Several types of protrusions have been observed at the leading edge, depending on the cell and motility type (84).This review focuses on lamellipodia (also commonly called pseudopodia), as they are believed to be the major source of adhesion and force generation of the motile macrophage. These protrusions are thin, sheet-like membrane extensions. The lamellipodium of fibroblasts was first described in the landmark studies of Abercrombie as a thin region extending immediately from the plasma membrane, lacking organelles and only weakly attaching. Between the lamellipodia and the cell body is the lamella, which is thicker, containing organelles and strong adhesion sites.
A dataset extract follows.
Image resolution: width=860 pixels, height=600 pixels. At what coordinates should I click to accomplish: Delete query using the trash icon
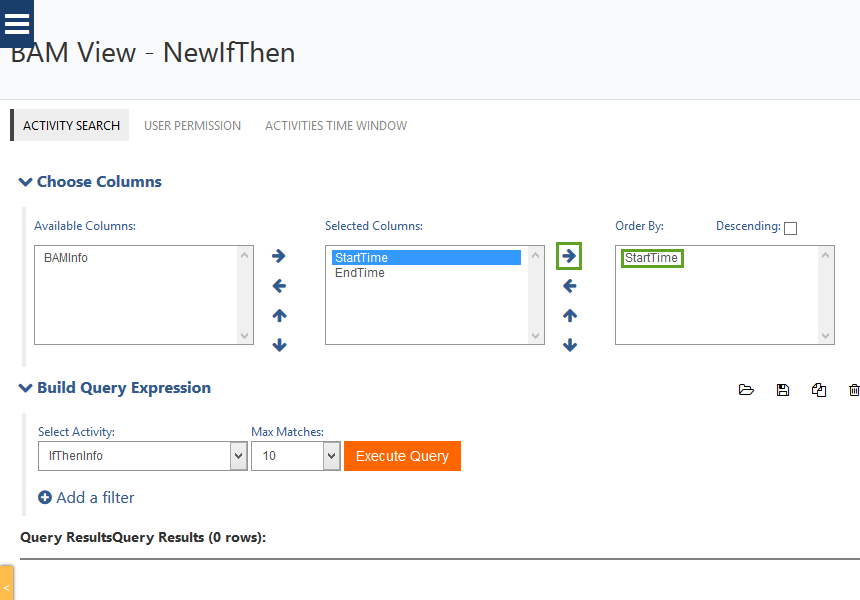853,390
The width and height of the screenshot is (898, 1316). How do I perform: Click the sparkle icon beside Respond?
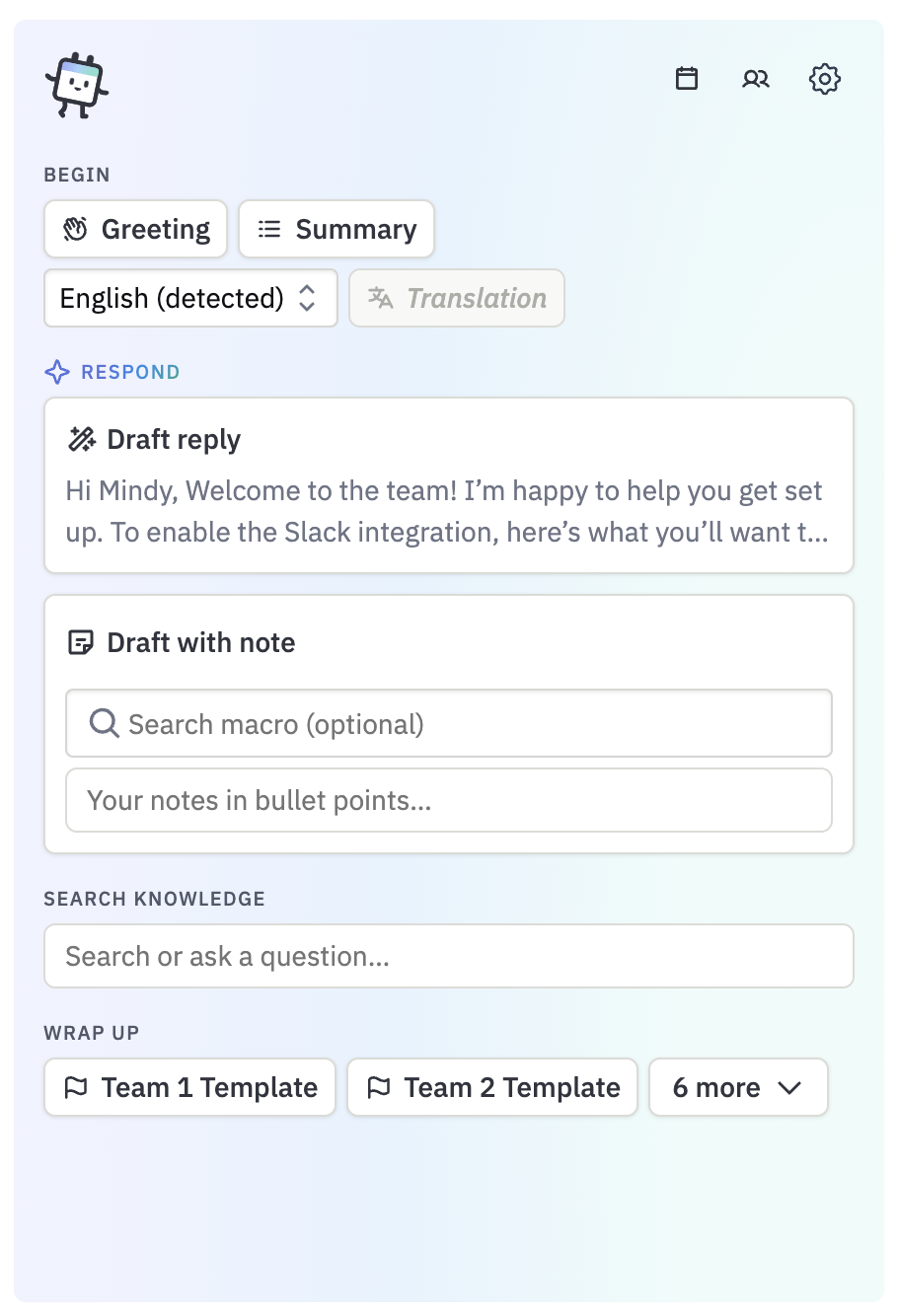(x=57, y=372)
More importantly, these two regions have distinct and independent actin networks. The lamellipodium is structured by dendritically branched actin filaments with growth mediated by the Arp2/3 complex (85, 86). Arp2/3-mediated de novo actin polymerization immediately at the plasma membrane generates protrusive force (84, 87), and it is essential for persistent directional migration (88).

The extension of a leading lamellipodium during chemotaxis bears many similarities in structure to that of a phagocytic cup but with less precise spatial specificity. Both are defined in response to initial signaling induced by ligand binding followed by the extension of an actin driven protrusion. However, during chemotaxis the initial protrusion needs to be stabilized through substrate adhesion (Fig. 4)..

Fig. 4. Formation of chemotactic protrusions.

Signaling pathways downstream of GPCR or CSF-1R lead to activation of WAVE2 and N-WASP/WASP. However, subsequent actin polymerization serves different purposes, WAVE2 being major in the generation of a forward thrust of the membrane, WASP being more important for stabilization of protrusions. To illustrate these two non-overlapping roles of F-actin, two different colors have been used: blue for the WAVE2-ARP2/3 axis and purple for the WASP-ARP2/3 axis. Note that some molecules have been omitted for clarity of the figure.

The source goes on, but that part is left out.